### Given text
--- --- ---

Switching This World With That One

thinking-writing[1]Many writers who celebrate Christmas probably find December the busiest, most stressful time of the year. I know I do. It’s not that I don’t love Christmas and spending time with friends and family. It’s all the work that leads up to it while trying to balance the day job, and family responsibilities with writing time.

It’s especially challenging for writers with younger kids and/or aging parents, who depend on us to do their Christmas shopping and wrapping, and for those of us who also step up bookselling opportunities.

This year, I find myself preparing for Christmas while editing my first fantasy novel. The novel focuses on Wicca, witches and the proverbial battle between good and evil. Divided into five sections, the one I’m working on takes place in York, England in 1953, a drastic contrast to my real life.

Having written nine mysteries set here in Vancouver and in current time, I’m used to editing in familiar surroundings that deal with real-life types of crime. So it’s a little strange to switch from craft fair bookselling, tree decorating and other chores to writing about spellcasting and run-a-muck serpents. It’s also rather fun.

--- --- ---

### Excerpted records
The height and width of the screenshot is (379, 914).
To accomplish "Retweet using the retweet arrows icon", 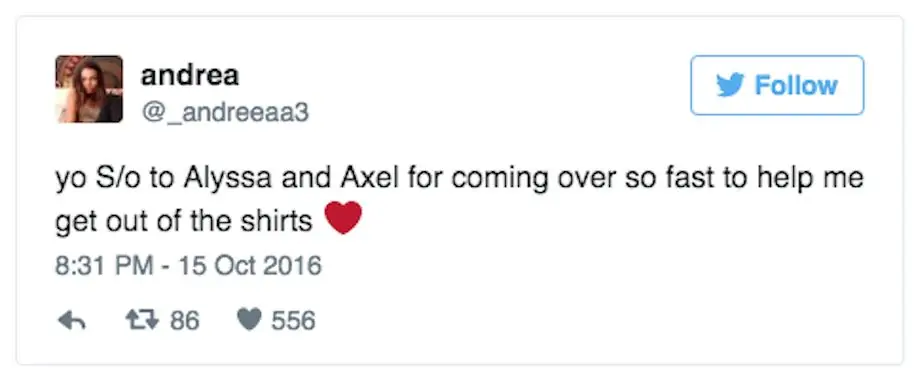I will coord(140,320).
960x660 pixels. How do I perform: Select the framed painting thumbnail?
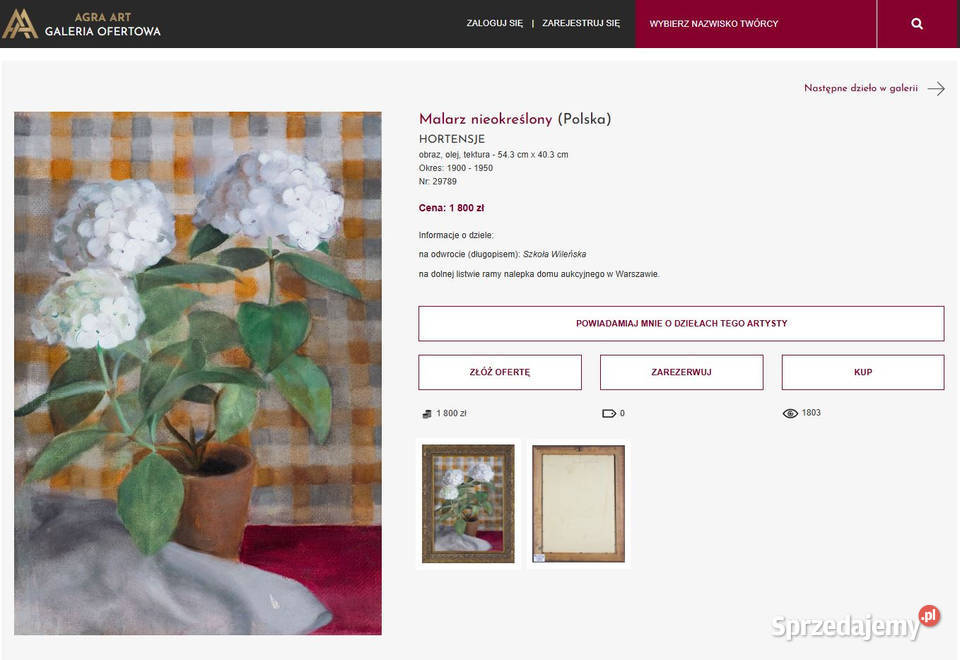[x=468, y=503]
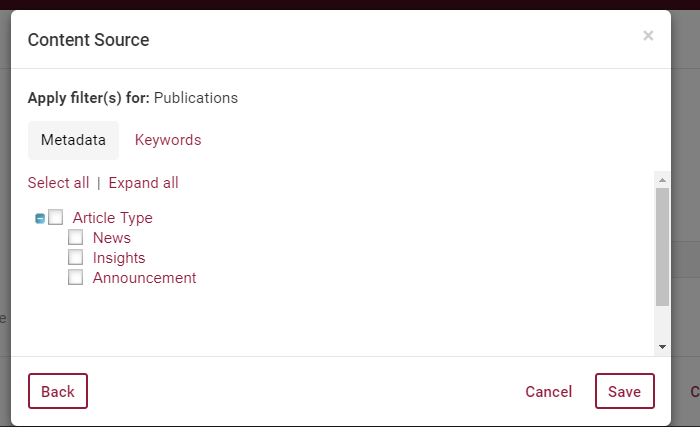Open the Keywords tab
The image size is (700, 427).
coord(168,140)
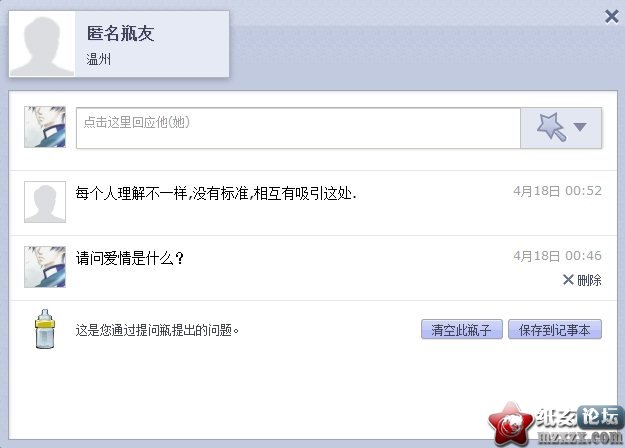The image size is (625, 448).
Task: Click the 清空此瓶子 button
Action: 462,330
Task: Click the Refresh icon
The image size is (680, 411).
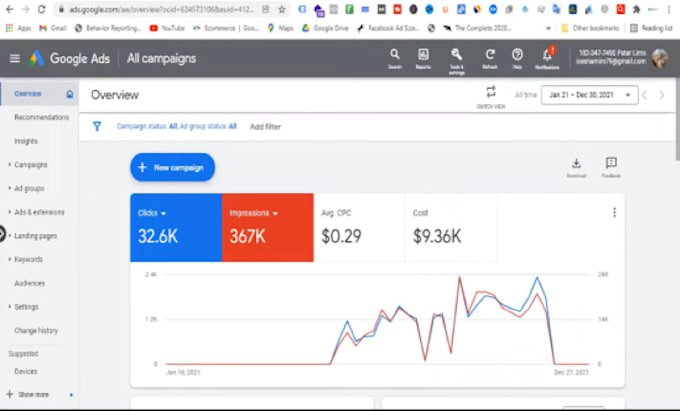Action: (489, 56)
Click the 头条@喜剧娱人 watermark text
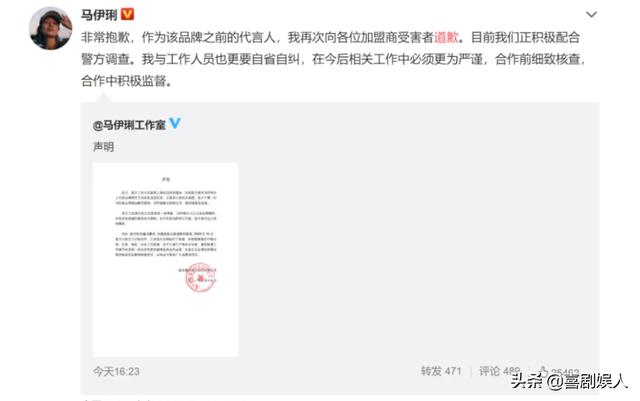640x401 pixels. pos(569,381)
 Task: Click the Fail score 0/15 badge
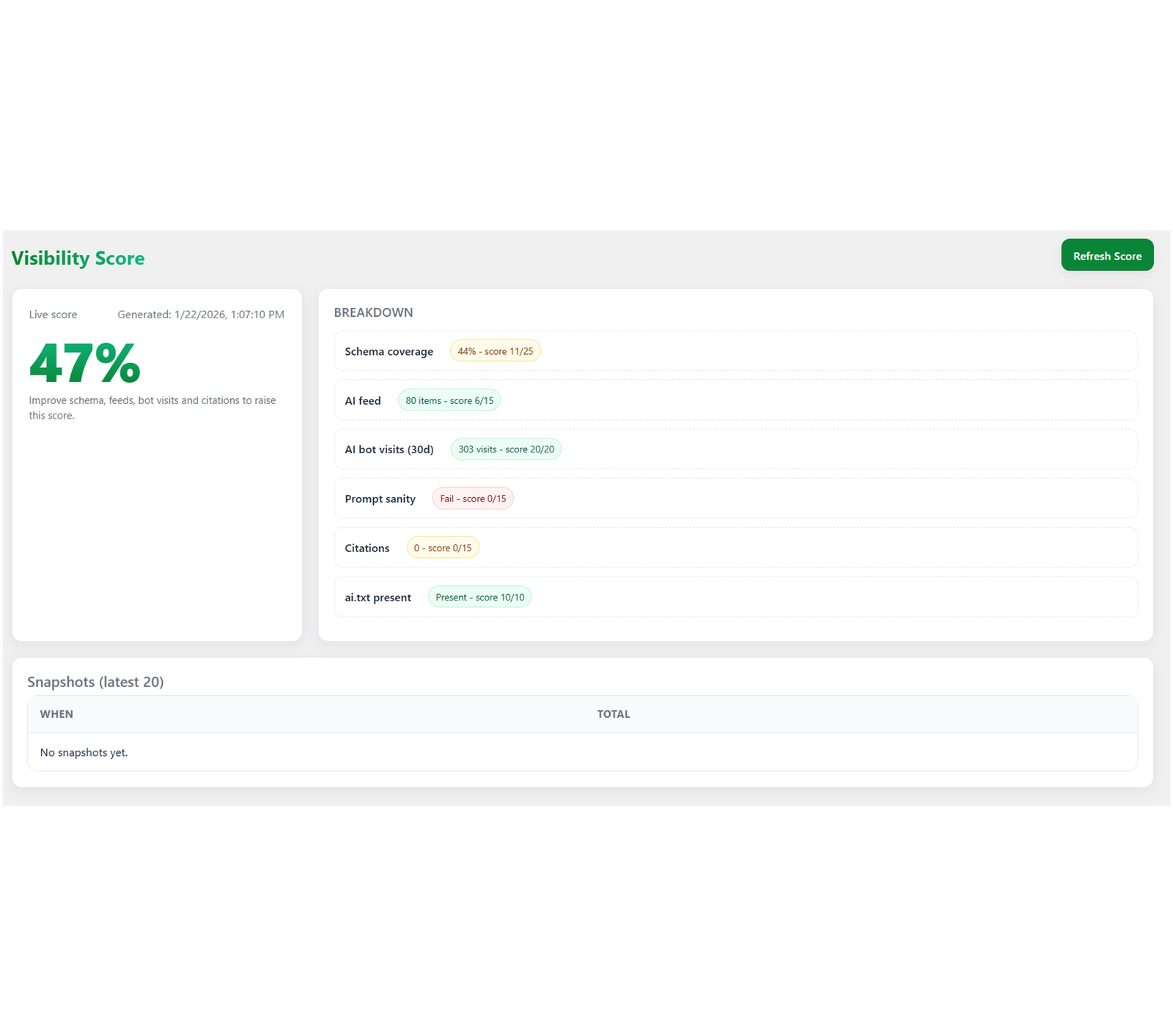click(x=473, y=499)
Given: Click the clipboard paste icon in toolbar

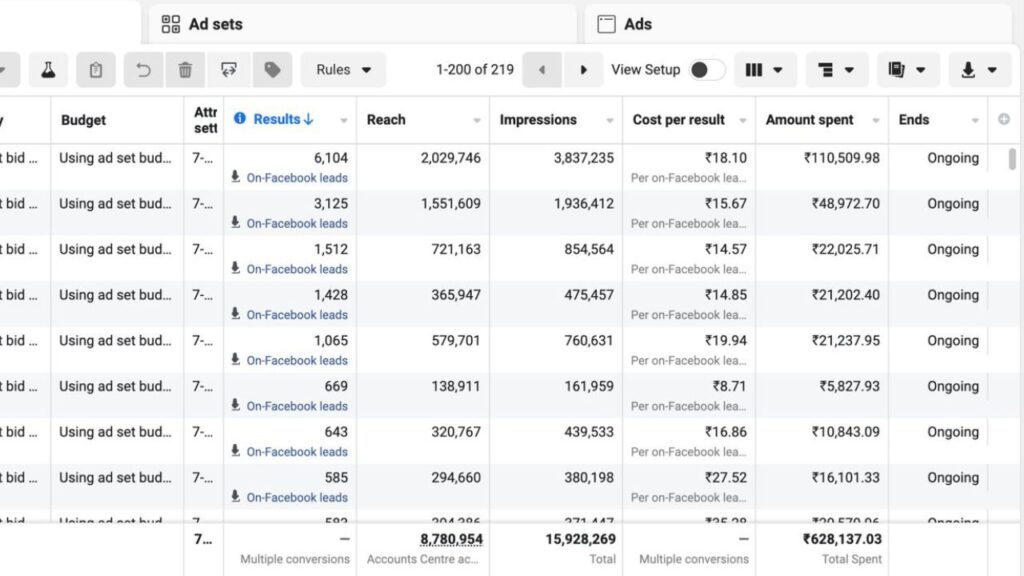Looking at the screenshot, I should 96,70.
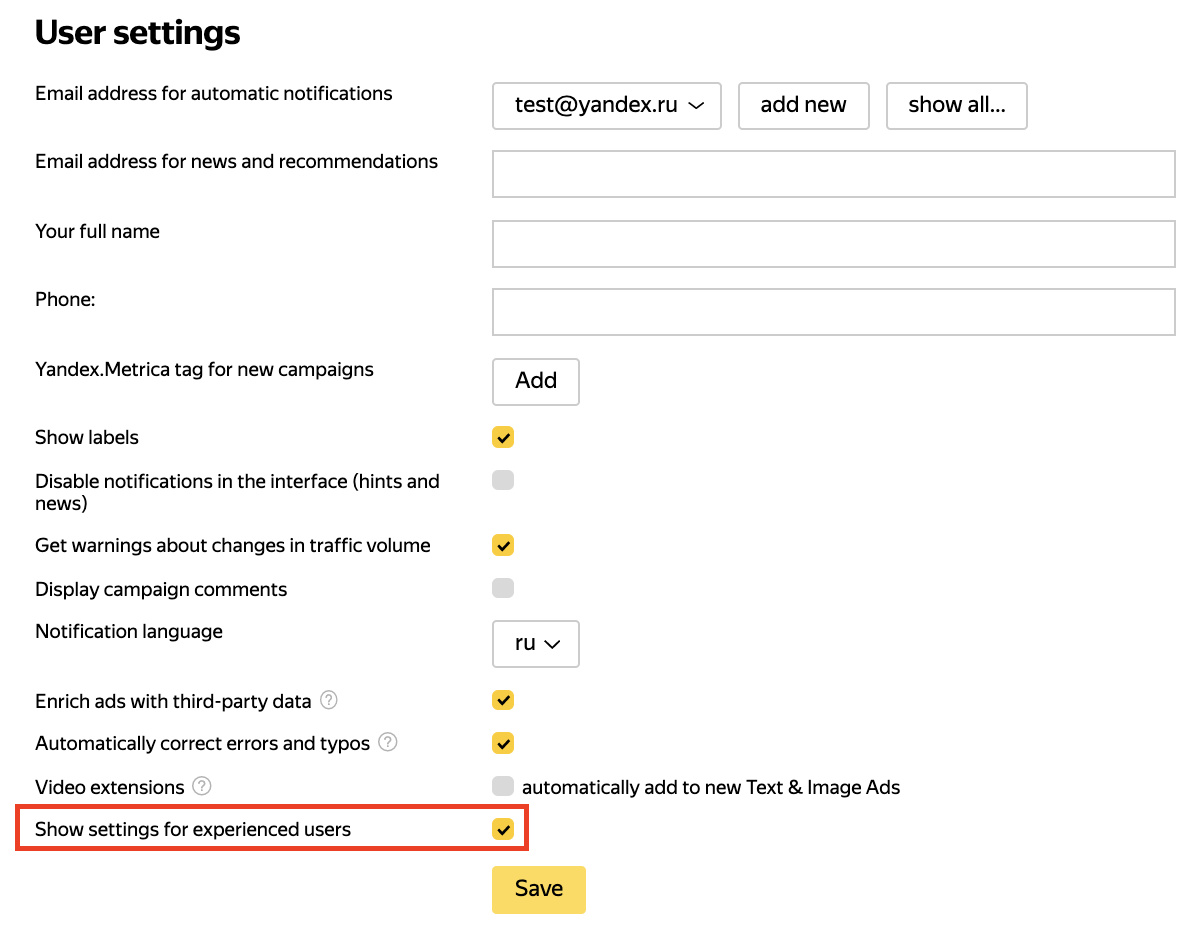Toggle Get warnings about traffic volume checkbox

(x=503, y=545)
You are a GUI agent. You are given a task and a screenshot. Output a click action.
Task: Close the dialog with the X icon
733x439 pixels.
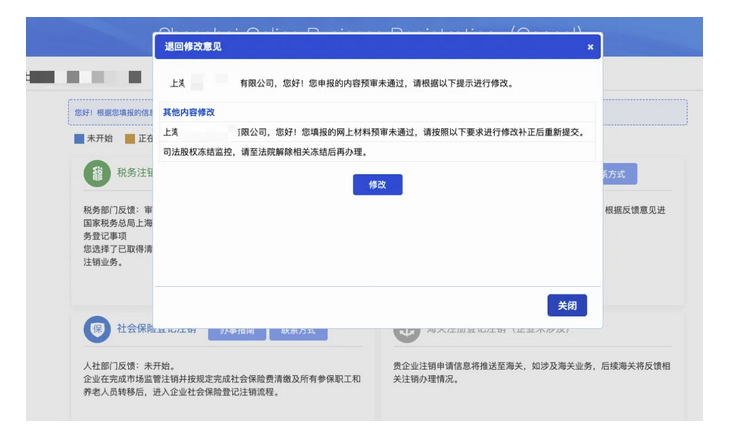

--- --- ---

### Given problem 1
In the post about writing during Christmas, where and in what year does the section of the fantasy novel being edited take place?
### Given problem 2
Reproduce everything in the post about writing during Christmas from "It’s especially challenging" down to "up bookselling opportunities.".

### Right answer 1
It takes place in York, England, in 1953.

### Right answer 2
It’s especially challenging for writers with younger kids and/or aging parents, who depend on us to do their Christmas shopping and wrapping, and for those of us who also step up bookselling opportunities.